Мы, мнящие себя на высоте пространнейших кругозоров, должны положить почин покаянию всенародному и первые из состояния всеобщей одержимости демонами растления и уныния, беспамятства и ожесточения, бессильной ярости и трусливой дерзости – прийти в разум истинный, исполниться смиренномудрием и мужеством, вспомнить прежнюю верность – не знаменам, не раз вылинявшим и не раз перекрашенным, но живой родине и народу-лицу, – не народу-понятию, – и вековечным устоям пронесенных им чрез века чаяний Христовой правды на земле.

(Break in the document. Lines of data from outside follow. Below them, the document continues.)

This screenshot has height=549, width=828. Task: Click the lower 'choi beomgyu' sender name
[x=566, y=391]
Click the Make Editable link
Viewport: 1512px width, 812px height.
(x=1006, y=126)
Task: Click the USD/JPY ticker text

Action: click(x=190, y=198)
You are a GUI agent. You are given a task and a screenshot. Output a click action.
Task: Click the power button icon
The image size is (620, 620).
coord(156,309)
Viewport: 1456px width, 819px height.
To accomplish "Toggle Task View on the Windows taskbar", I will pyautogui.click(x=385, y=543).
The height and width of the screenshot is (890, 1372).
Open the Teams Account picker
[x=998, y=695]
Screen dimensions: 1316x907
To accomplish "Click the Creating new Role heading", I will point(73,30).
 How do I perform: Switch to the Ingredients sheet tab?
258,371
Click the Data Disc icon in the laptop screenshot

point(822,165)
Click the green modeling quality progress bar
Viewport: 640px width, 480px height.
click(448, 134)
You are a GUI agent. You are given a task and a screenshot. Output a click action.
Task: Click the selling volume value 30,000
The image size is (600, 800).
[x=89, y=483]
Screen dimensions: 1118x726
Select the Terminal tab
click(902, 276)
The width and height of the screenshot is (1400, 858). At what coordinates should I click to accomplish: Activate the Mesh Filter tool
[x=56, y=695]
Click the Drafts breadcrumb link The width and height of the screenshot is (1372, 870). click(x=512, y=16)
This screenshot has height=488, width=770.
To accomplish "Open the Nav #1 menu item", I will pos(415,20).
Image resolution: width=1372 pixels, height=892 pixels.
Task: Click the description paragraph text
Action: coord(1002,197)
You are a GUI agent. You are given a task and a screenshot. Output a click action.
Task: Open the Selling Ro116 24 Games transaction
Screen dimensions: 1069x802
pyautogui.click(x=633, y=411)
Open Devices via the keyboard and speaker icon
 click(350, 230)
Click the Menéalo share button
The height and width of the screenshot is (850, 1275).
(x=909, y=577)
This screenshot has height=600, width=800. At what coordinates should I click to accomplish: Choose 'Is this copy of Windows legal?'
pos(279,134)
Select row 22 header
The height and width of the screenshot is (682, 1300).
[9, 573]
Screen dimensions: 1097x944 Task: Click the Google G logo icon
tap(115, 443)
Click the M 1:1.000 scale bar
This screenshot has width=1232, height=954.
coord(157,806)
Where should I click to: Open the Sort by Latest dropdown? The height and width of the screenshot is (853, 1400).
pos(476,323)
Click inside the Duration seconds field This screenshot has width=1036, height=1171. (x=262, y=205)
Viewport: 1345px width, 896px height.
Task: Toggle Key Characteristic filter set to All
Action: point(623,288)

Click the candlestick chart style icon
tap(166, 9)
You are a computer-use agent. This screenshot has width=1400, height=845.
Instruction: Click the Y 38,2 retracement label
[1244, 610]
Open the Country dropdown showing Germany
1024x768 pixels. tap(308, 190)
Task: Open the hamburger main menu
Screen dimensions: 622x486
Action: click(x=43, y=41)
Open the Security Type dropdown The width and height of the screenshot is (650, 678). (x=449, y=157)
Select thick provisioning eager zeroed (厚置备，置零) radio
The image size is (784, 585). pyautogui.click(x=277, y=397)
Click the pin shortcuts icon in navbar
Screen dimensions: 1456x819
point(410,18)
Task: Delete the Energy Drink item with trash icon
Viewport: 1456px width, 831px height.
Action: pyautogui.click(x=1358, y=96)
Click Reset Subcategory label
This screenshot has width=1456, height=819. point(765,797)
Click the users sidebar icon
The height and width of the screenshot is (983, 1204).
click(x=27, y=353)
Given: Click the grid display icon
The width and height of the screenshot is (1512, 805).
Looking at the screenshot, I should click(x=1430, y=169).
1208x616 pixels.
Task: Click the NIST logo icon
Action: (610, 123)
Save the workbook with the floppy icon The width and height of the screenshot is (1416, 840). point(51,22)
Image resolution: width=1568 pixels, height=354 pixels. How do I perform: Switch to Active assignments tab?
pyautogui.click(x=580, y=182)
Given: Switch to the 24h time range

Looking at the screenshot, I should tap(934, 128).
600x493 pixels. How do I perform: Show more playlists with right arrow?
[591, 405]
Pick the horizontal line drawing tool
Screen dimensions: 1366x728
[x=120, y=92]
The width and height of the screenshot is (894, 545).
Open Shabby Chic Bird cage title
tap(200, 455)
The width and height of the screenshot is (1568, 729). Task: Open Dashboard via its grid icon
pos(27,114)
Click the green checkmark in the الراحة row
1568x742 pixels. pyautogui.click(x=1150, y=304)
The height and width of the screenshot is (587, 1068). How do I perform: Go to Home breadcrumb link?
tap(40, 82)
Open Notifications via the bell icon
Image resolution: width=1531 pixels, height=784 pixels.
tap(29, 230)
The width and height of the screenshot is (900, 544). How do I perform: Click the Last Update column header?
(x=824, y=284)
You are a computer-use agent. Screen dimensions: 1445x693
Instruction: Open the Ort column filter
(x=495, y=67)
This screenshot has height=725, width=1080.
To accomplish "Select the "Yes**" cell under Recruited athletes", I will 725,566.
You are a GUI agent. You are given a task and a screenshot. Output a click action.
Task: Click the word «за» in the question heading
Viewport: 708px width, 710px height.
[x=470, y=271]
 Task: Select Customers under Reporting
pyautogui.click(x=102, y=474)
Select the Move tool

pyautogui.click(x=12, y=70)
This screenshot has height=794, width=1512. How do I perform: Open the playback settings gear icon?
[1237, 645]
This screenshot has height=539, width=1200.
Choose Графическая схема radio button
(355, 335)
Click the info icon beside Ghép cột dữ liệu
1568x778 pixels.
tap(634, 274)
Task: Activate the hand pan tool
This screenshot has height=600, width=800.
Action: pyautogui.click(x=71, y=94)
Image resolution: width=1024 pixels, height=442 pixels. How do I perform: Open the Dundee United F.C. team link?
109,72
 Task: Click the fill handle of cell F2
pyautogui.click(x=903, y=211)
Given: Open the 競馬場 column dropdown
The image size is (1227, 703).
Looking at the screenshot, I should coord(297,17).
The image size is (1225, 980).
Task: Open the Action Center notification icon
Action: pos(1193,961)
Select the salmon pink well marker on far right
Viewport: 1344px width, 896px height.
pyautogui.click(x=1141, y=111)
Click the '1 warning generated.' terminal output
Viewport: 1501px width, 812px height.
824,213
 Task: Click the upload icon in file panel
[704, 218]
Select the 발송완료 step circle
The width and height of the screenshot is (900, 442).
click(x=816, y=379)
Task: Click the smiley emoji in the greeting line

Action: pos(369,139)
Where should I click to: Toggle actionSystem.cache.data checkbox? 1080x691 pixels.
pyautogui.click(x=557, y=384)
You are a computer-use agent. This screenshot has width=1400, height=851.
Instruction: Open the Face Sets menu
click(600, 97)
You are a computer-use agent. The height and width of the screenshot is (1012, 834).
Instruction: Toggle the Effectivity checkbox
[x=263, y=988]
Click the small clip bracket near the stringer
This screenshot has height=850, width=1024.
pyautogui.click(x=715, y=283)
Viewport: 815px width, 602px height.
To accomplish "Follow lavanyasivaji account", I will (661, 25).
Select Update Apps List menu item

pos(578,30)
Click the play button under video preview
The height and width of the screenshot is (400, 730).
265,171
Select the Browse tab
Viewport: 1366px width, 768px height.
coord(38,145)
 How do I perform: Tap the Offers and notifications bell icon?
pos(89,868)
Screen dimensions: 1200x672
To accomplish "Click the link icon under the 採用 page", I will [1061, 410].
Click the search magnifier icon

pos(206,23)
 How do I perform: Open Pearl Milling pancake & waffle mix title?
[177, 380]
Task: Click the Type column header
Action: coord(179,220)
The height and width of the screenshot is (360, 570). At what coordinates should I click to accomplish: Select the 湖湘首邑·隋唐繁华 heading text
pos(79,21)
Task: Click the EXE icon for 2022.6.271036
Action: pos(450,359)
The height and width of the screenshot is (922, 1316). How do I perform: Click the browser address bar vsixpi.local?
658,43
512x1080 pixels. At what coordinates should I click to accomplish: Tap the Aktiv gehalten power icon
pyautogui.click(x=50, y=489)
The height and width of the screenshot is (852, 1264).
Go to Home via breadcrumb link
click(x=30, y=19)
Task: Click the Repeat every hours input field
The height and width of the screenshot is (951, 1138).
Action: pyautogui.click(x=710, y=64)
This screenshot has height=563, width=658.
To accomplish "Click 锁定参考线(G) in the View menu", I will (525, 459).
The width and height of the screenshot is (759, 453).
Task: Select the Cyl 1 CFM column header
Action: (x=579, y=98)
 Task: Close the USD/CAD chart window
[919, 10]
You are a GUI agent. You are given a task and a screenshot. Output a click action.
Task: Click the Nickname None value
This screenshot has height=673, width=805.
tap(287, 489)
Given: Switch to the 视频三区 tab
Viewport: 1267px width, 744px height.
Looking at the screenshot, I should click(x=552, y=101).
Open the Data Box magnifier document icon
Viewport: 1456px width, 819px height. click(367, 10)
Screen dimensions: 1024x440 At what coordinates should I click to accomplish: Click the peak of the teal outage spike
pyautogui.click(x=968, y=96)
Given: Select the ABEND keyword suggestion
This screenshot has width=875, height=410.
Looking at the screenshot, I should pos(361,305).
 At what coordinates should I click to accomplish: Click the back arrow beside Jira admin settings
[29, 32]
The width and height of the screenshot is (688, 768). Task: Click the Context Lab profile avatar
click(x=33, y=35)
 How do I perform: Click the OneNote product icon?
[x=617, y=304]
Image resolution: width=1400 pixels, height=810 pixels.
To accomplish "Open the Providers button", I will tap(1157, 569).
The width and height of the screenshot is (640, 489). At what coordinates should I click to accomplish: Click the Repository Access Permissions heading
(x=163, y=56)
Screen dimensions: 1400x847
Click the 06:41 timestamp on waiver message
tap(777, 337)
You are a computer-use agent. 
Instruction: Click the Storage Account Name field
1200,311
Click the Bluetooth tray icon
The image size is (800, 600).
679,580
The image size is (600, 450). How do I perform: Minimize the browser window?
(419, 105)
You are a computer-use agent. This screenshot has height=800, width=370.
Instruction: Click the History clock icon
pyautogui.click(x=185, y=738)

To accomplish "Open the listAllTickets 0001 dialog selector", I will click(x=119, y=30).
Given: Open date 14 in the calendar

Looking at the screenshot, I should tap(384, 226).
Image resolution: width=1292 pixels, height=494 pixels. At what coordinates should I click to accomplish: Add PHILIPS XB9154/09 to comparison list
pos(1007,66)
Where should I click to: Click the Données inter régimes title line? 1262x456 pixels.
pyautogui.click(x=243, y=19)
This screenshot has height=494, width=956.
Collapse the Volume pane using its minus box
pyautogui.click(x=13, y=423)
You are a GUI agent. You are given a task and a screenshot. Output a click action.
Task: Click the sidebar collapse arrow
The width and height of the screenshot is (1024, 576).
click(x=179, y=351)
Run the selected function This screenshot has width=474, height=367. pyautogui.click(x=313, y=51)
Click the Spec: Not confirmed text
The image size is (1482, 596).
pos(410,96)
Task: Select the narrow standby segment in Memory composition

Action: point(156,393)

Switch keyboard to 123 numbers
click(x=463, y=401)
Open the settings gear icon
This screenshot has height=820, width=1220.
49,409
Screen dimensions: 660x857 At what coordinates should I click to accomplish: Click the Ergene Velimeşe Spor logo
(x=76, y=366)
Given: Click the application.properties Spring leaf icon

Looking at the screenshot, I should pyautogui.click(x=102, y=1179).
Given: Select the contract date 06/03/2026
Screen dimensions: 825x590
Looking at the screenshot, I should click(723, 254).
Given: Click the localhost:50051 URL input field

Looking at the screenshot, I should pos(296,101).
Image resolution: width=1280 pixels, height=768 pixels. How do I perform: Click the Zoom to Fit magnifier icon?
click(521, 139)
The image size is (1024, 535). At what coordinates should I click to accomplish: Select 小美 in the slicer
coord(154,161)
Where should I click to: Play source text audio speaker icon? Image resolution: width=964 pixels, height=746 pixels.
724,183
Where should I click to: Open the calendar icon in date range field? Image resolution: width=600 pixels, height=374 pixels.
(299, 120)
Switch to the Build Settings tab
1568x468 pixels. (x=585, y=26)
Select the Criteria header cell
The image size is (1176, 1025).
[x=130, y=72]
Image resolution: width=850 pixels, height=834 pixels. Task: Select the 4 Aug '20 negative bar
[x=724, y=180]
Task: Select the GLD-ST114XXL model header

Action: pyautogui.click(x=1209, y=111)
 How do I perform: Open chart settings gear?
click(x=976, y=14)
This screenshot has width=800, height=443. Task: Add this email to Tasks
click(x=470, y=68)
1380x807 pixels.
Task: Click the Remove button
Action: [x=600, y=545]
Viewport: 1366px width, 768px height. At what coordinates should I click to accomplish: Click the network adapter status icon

Ныне же покаяние нам облегчено:
И кто скажет: «Не в чем России каяться, ибо все, что творится, добро зело», – если не умышленно лжесвидетельствует, то сам одержим и болеет волею, и мысль его помрачена пагубным наваждением гражданственного самоубийства. Я обращаюсь к видящим наш позор и распад, бесстыдство и беснование. Если они подлинно чувствуют себя трезвыми на буйной оргии, зачем же, как благородно сказал недавно некто, издеваются они над уничижением народного лика, как издевался некогда Хам над наготою великого отца своего, охмелевшего по первом сборе винограда? Они обвиняют в измене целому самоутвердившиеся в отрыве от целого части народа и лицемерно приписывают другой части, к которой принадлежат сами и которую своекорыстно противополагают другим, повторяя их отступничество, – справедливость беспристрастного суда и верховный разум отечества? Они дерзают говорить за родину, но непохож на голос матери их бездушный, металлический голос. Они также призывают к покаянию, но не слышатся в их речах слезы и смирение кающихся, да и не знают они за собой никакого греха, и патриотическое их самобичевание так искусно, что удары бича не задевают единственно их самих.
Иначе представляю я себе всенародное покаяние – этот первый подход к самоопределению всенародному. Поистине вместо того, чтобы корить и изобличать то былых сеятелей, – что пшеница-де, ими посеянная, перемешана была с плевелами, и вотде, выросли плевелы и заглушили пшеницу – то «бунтующих рабов», разгулявшихся, как пьяные илоты, то немецких приспешников и прихвостней, то чужеродных присельников, отравляющих-де наши духовные колодцы, – лучше нам, вместо всех этих нареканий, узнать в искаженных чертах больной и неистовствующей России – ее самое, и с нею – нас самих.